+++ RECORDS FOR THE EXERCISE +++

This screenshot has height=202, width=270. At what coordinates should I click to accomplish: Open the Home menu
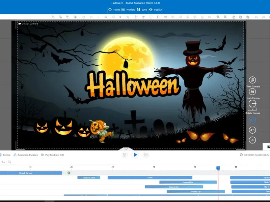(x=114, y=10)
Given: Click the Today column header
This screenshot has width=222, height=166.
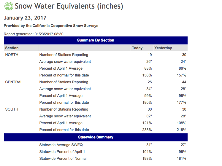Looking at the screenshot, I should [x=137, y=48].
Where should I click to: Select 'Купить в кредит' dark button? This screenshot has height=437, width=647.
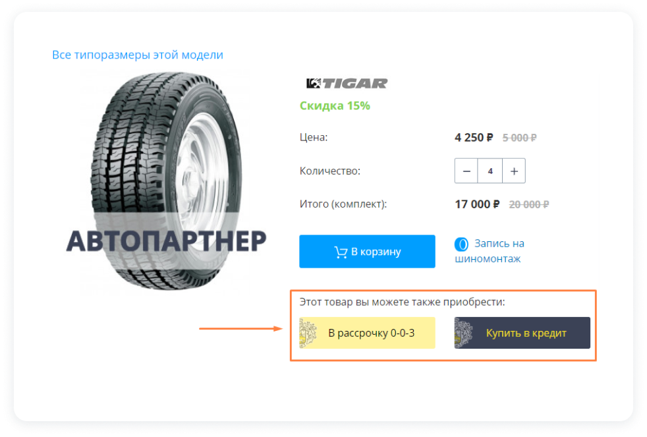point(522,333)

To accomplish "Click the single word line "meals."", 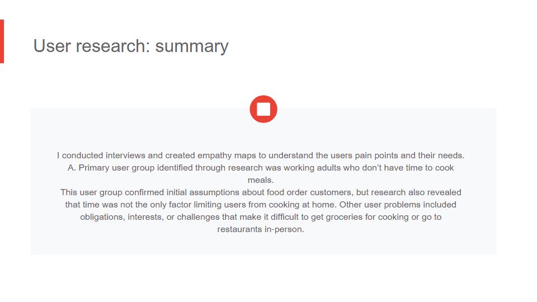I will tap(261, 180).
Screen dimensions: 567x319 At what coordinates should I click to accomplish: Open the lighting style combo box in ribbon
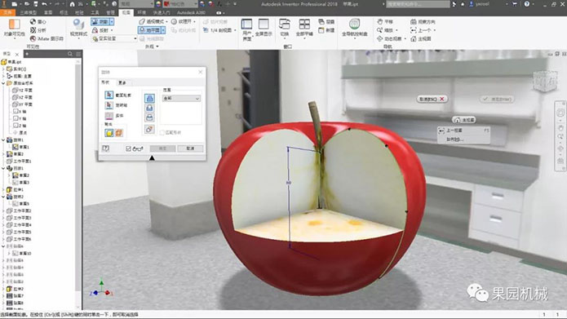point(114,38)
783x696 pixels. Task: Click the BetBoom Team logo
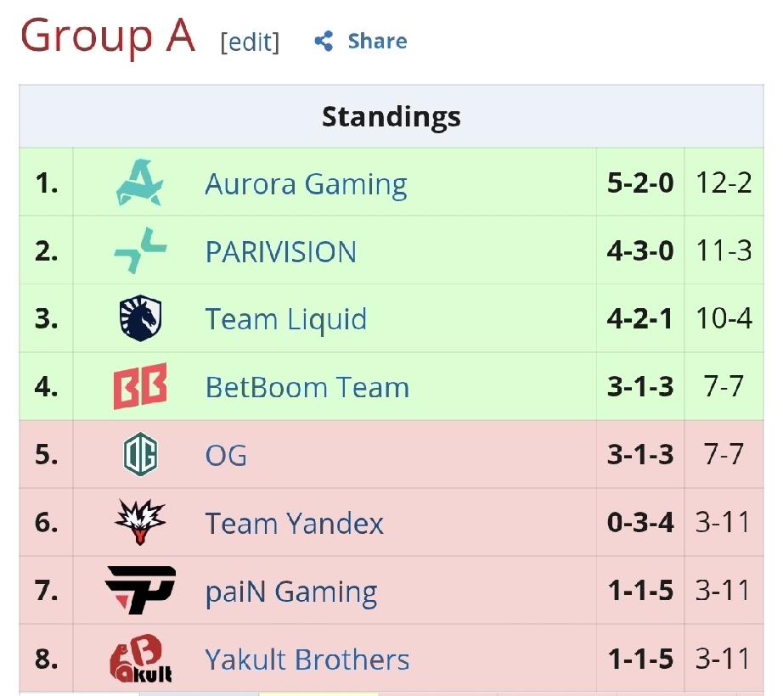click(140, 387)
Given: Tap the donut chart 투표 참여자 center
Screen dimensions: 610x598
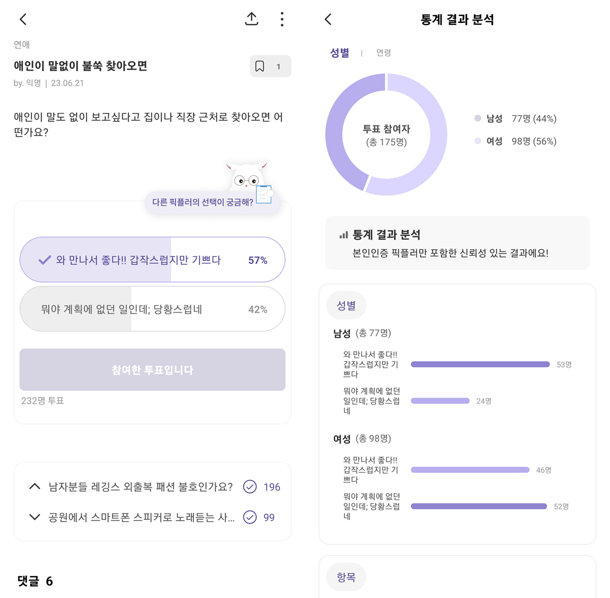Looking at the screenshot, I should click(x=386, y=134).
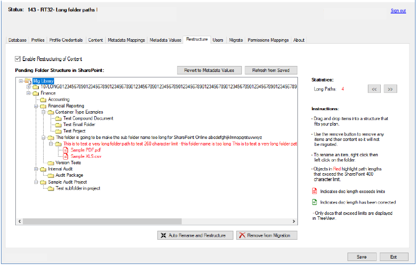Collapse the Sample Audit Project node
This screenshot has height=266, width=417.
[35, 182]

+++

• TASK GOAL: The reply should consist solely of the number of lines in the records that include "Given".

• SOLUTION FOR THIS EXERCISE: 2